Difference between malloc and calloc?
calloc() gives you a zero-initialized buffer, while malloc() leaves the memory uninitialized.
For large allocations, most calloc implementations under mainstream OSes will get known-zeroed pages from the OS (e.g. via POSIX mmap(MAP_ANONYMOUS) or Windows VirtualAlloc) so it doesn't need to write them in user-space. This is how normal malloc gets more pages from the OS as well; calloc just takes advantage of the OS's guarantee.
This means calloc memory can still be "clean" and lazily-allocated, and copy-on-write mapped to a system-wide shared physical page of zeros. (Assuming a system with virtual memory.) The effects are visible with performance experiments on Linux, for example.
Some compilers even can optimize malloc + memset(0) into calloc for you, but it's best to just use calloc in the source if you want zeroed memory. (Or if you were trying to pre-fault it to avoid page faults later, that optimization will defeat your attempt.)
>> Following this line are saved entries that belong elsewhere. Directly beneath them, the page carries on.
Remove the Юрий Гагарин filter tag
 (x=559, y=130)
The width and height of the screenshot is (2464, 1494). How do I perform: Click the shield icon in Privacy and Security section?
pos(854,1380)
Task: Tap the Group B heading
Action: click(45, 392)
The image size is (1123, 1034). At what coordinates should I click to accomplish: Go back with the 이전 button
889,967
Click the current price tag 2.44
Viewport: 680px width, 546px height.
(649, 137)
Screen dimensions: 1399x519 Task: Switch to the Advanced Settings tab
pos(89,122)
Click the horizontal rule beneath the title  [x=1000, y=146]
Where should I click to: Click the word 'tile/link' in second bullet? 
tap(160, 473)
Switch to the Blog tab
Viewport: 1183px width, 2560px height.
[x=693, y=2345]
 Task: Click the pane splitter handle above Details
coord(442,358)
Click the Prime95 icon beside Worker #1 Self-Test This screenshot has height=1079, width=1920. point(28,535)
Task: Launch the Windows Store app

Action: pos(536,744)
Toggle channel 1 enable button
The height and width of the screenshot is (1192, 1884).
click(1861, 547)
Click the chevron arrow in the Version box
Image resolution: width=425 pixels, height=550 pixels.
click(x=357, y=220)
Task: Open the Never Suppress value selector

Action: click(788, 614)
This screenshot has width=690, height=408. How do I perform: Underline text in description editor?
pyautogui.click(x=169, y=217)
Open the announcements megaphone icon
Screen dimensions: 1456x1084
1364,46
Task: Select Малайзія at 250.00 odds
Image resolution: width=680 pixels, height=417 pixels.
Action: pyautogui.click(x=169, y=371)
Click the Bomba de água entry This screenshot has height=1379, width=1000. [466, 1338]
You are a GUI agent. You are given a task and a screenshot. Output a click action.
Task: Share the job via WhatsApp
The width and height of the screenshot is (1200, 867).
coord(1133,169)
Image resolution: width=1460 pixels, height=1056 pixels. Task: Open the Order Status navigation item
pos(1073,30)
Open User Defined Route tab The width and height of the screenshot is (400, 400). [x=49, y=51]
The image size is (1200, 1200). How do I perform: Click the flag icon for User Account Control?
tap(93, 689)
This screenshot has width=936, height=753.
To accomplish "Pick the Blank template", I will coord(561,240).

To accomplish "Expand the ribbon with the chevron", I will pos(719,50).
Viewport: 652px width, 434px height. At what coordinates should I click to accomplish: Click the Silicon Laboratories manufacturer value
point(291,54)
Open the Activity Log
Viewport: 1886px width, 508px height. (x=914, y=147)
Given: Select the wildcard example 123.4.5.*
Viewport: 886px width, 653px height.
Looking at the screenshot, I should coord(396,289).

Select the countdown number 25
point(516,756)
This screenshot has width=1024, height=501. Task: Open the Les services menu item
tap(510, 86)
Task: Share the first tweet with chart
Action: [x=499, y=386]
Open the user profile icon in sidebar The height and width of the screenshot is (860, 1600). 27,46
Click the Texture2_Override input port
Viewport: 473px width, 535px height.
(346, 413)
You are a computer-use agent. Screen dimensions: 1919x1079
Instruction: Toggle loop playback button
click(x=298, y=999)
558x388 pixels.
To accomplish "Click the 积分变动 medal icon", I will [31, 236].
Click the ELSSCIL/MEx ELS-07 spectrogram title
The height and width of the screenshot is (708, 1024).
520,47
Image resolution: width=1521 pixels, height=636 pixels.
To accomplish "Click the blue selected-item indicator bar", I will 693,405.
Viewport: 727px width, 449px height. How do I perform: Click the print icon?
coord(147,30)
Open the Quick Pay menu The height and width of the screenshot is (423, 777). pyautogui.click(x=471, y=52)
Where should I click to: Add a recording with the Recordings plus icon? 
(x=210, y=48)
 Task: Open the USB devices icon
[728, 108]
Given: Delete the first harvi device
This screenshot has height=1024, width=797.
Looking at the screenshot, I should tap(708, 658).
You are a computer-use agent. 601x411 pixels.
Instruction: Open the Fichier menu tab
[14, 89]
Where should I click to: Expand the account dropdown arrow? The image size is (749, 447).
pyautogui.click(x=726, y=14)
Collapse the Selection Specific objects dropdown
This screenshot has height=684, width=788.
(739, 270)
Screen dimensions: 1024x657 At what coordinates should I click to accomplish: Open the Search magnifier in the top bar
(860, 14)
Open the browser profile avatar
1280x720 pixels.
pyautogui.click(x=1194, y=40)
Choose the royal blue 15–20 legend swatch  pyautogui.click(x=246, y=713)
If you aren't going to ever read memory before writing it, use malloc so it can (potentially) give you dirty memory from its internal free list instead of getting new pages from the OS. (Or instead of zeroing a block of memory on the free list for a small allocation).
Embedded implementations of calloc may leave it up to calloc itself to zero memory if there's no OS, or it's not a fancy multi-user OS that zeros pages to stop information leaks between processes.
On embedded Linux, malloc could mmap(MAP_UNINITIALIZED|MAP_ANONYMOUS), which is only enabled for some embedded kernels because it's insecure on a multi-user system.
The documentation makes the calloc look like malloc, which just does zero-initialize the memory; this is not the primary difference! The idea of calloc is to abstract copy-on-write semantics for memory allocation. When you allocate memory with calloc it all maps to same physical page which is initialized to zero. When any of the pages of the allocated memory is written into a physical page is allocated. This is often used to make HUGE hash tables, for example since the parts of hash which are empty aren't backed by any extra memory (pages); they happily point to the single zero-initialized page, which can be even shared between processes.
Any write to virtual address is mapped to a page, if that page is the zero-page, another physical page is allocated, the zero page is copied there and the control flow is returned to the client process. This works same way memory mapped files, virtual memory, etc. work.. it uses paging.
Here is one optimization story about the topic: http://blogs.fau.de/hager/2007/05/08/benchmarking-fun-with-calloc-and-zero-pages/
A less known difference is that in operating systems with optimistic memory allocation, like Linux, the pointer returned by malloc isn't backed by real memory until the program actually touches it.
calloc does indeed touch the memory (it writes zeroes on it) and thus you'll be sure the OS is backing the allocation with actual RAM (or swap). This is also why it is slower than malloc (not only does it have to zero it, the OS must also find a suitable memory area by possibly swapping out other processes)
See for instance this SO question for further discussion about the behavior of malloc
One often-overlooked advantage of calloc is that (conformant implementations of) it will help protect you against integer overflow vulnerabilities. Compare:
size_t count = get_int32(file);
struct foo *bar = malloc(count * sizeof *bar);
vs.
size_t count = get_int32(file);
struct foo *bar = calloc(count, sizeof *bar);
The former could result in a tiny allocation and subsequent buffer overflows, if count is greater than SIZE_MAX/sizeof *bar. The latter will automatically fail in this case since an object that large cannot be created.
Of course you may have to be on the lookout for non-conformant implementations which simply ignore the possibility of overflow... If this is a concern on platforms you target, you'll have to do a manual test for overflow anyway.